_Task to carry out_.
Format the lines from the line containing "Task: Select the Getting started tab" up to and including the line containing "Action: coord(108,122)" as a JSON list of strings, one string per line, skipping blank lines. Leave the pictures out of the answer.

_Source data_.
** Begin **

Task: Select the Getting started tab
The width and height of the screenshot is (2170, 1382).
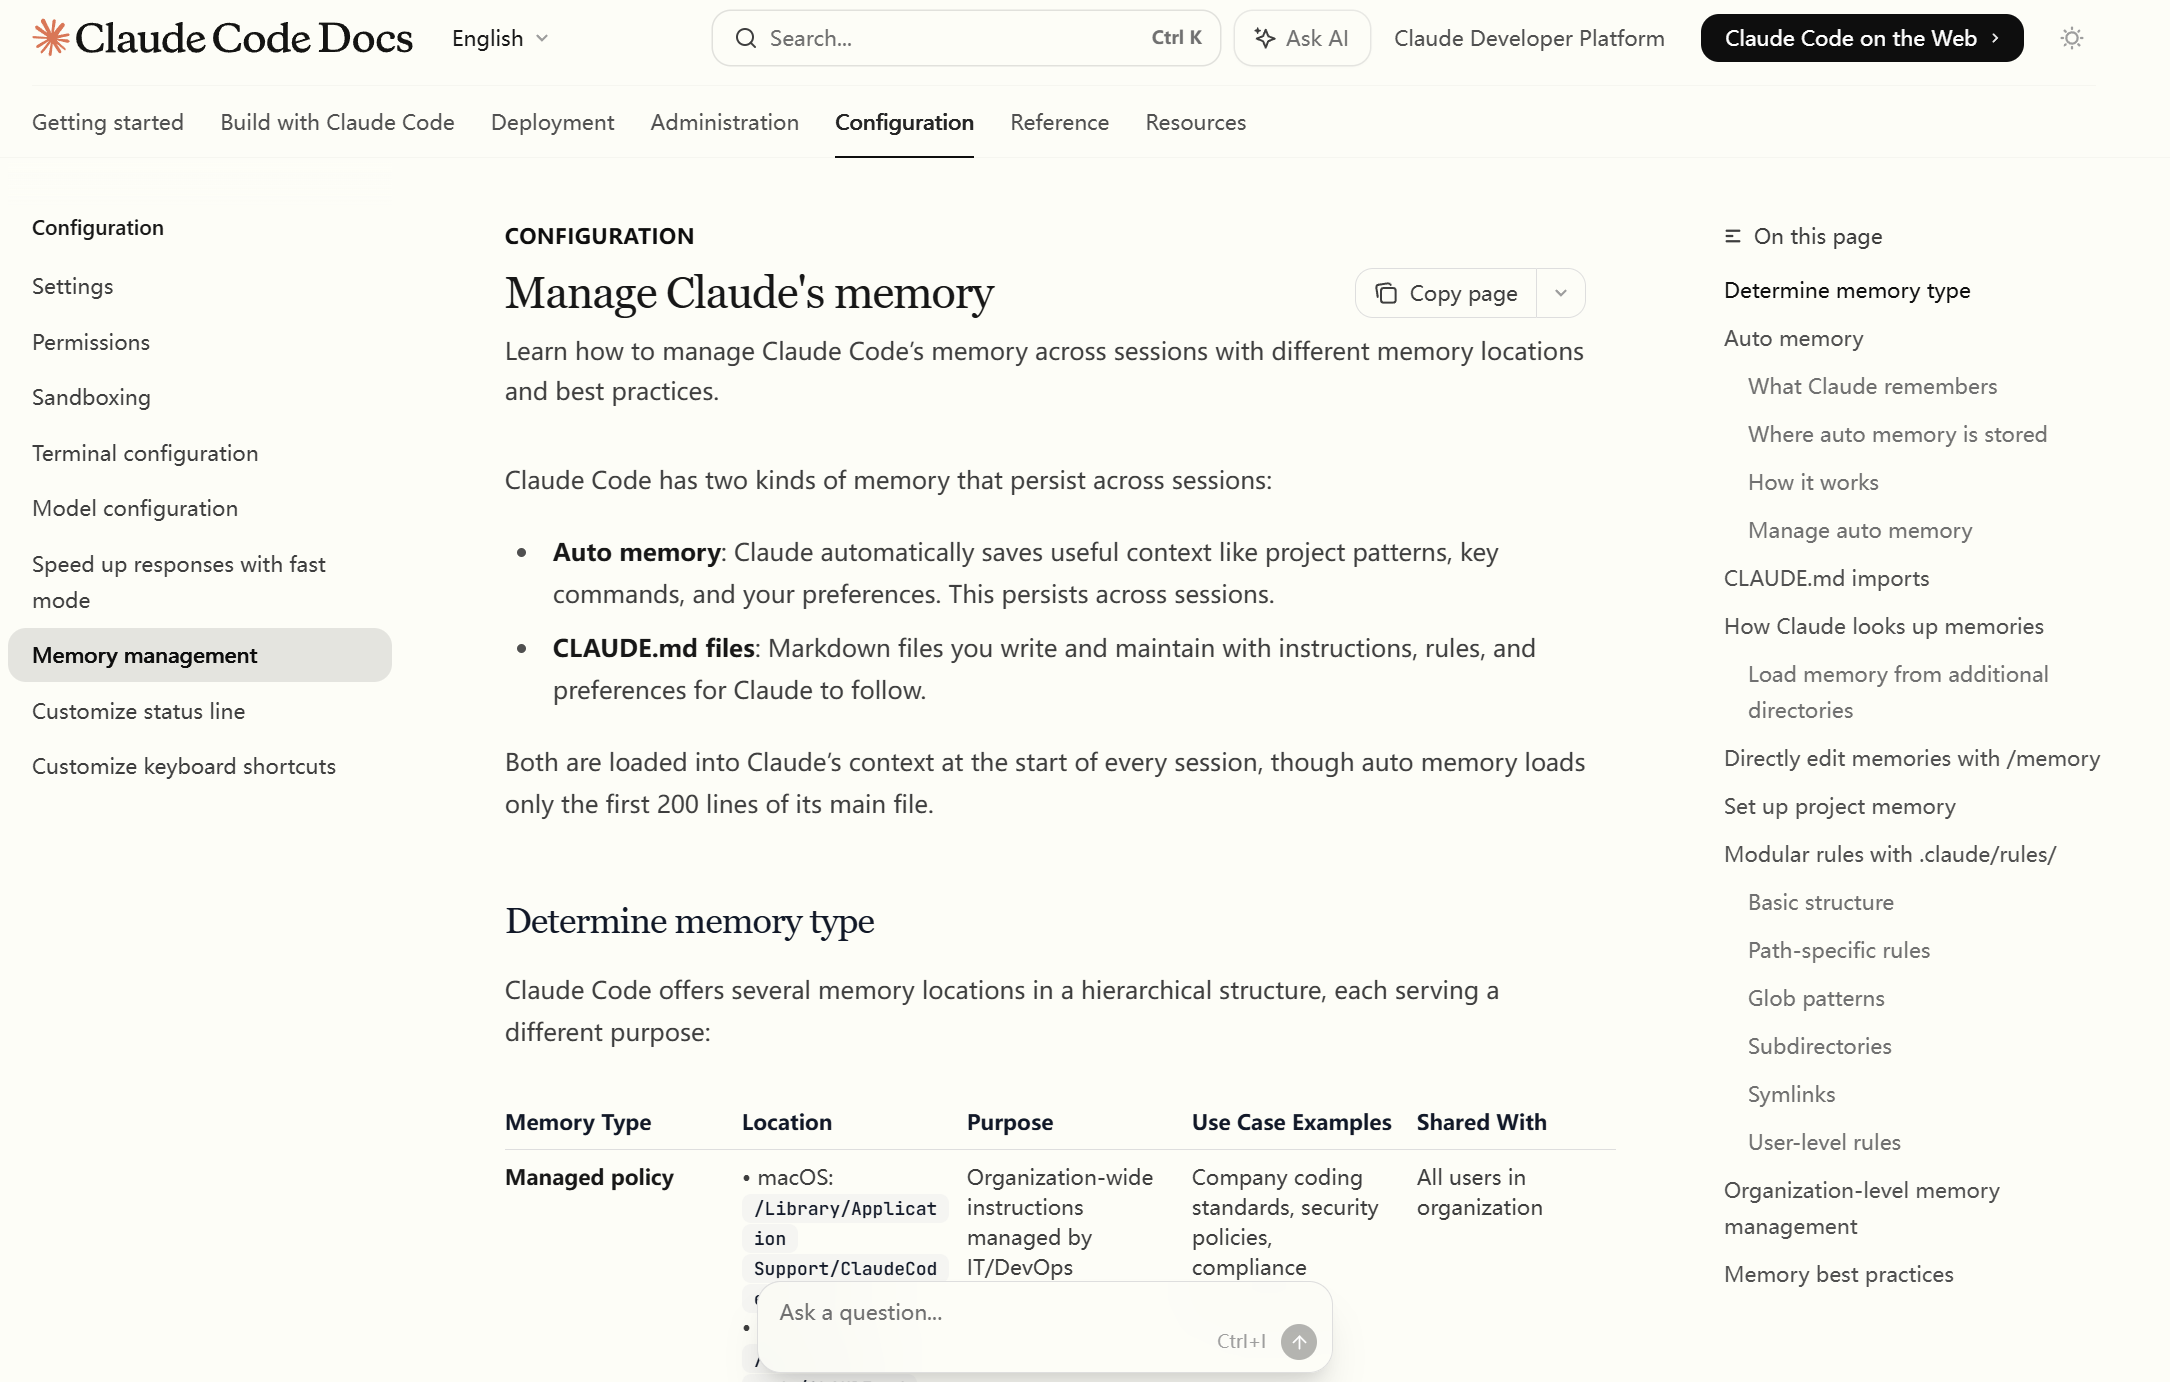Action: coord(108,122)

** End **
** Begin **

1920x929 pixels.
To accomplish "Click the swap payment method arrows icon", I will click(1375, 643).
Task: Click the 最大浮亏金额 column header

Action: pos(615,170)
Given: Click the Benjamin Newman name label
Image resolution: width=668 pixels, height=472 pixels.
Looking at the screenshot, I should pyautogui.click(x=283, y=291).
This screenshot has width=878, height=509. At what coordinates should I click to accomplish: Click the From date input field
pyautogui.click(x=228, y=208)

** End **

_Reply to the exercise_.
[
  "Task: Select the Getting started tab",
  "The width and height of the screenshot is (2170, 1382).",
  "Action: coord(108,122)"
]